Removal of Methylene Blue from Aqueous Solution Using Agricultural Residue Walnut Shell: Equilibrium, Kinetic, and Thermodynamic Studies

1College of Science, Agricultural University of Hebei, Baoding 071001, China
2Department of Civil & Environmental Engineering, University of Houston, Houston, TX 77004, USA

Correspondence should be addressed to Chun Wang; moc.621@96gnawnuhc

Received 15 December 2016; Revised 22 February 2017; Accepted 27 February 2017; Published 15 March 2017

Academic Editor: Khalid Z. Elwakeel

Copyright © 2017 Ranxiao Tang et al. This is an open access article distributed under the Creative Commons Attribution License, which permits unrestricted use, distribution, and reproduction in any medium, provided the original work is properly cited.


Walnut shell (WS), as an economic and environmental-friendly adsorbent, was utilized to remove methylene blue (MB) from aqueous solutions.
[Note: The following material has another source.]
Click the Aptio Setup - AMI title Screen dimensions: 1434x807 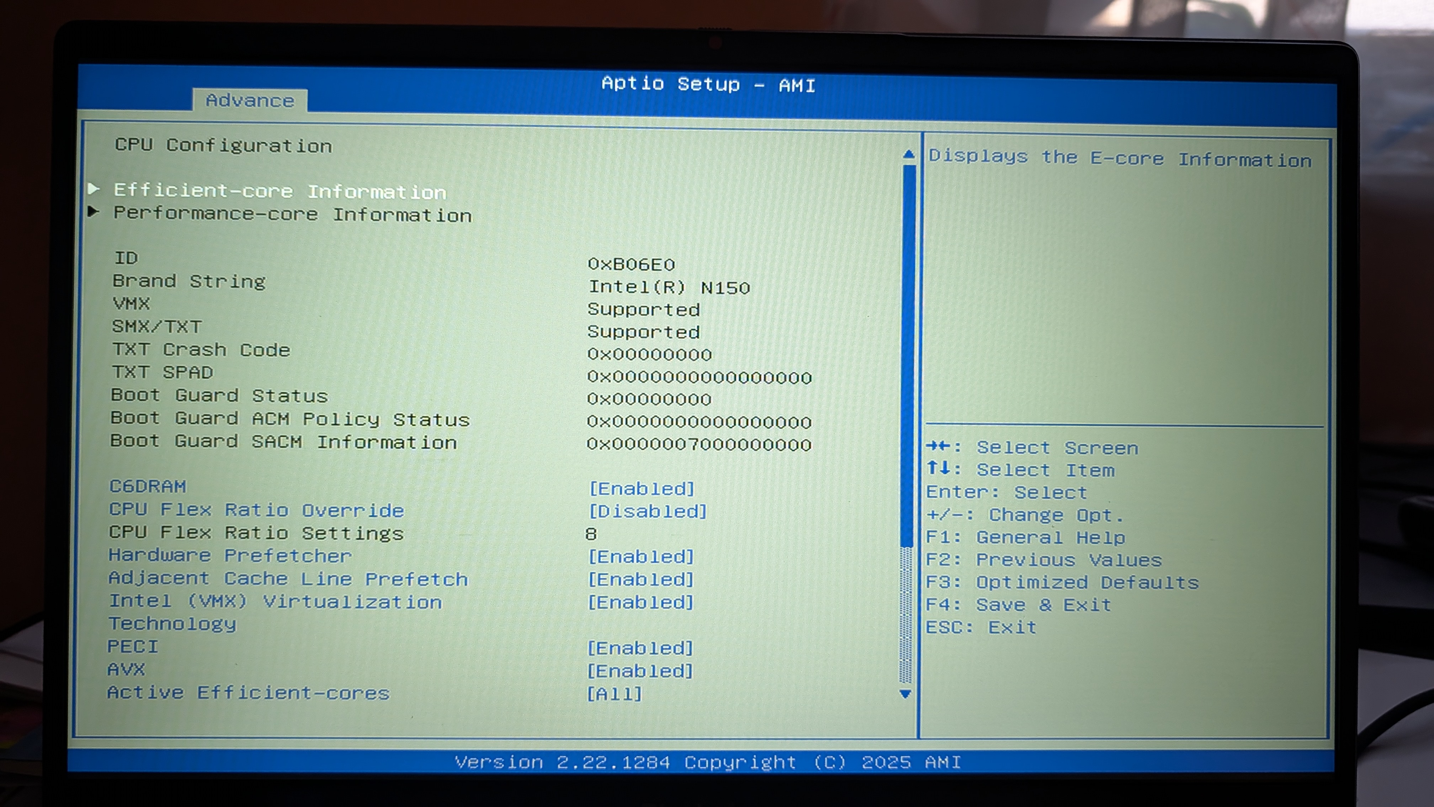(x=708, y=85)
The effects of WS particle size, solution pH, adsorbent dosage and contact time, and concentration of NaCl on MB removal were systematically investigated. Under the optimized conditions (i.e., contact time ~ 2 h, pH ~ 6, particle size ~ 80 mesh, dye concentration 20 mg/L, and 1.25 g/L adsorbent), the removal percentages can achieve ~97.1%, indicating WS was a promising absorbent to remove MB. Other supplementary experiments, such as Fourier transform infrared spectroscopy (FTIR), dynamic light scattering (DLS), and Brunauer-Emmett-Teller (BET) method, were also employed to understand the adsorption mechanisms. FTIR confirmed that the successful adsorption of MB on WS particles was through functional groups of WS. Using DLS method, the interactions between WS particles and dyes under various pH were investigated, which can be ascribed to the electrostatic forces. Kinetic data can be well fitted by the pseudo-second-order model, indicating a chemical adsorption. The adsorption isotherms were well described by both Langmuir and Freundlich models. Dubinin-Radushkevich model also showed that the adsorption process was a chemical adsorption. Thermodynamic data indicated that the adsorption was spontaneous, exothermic, and favorable at room temperature.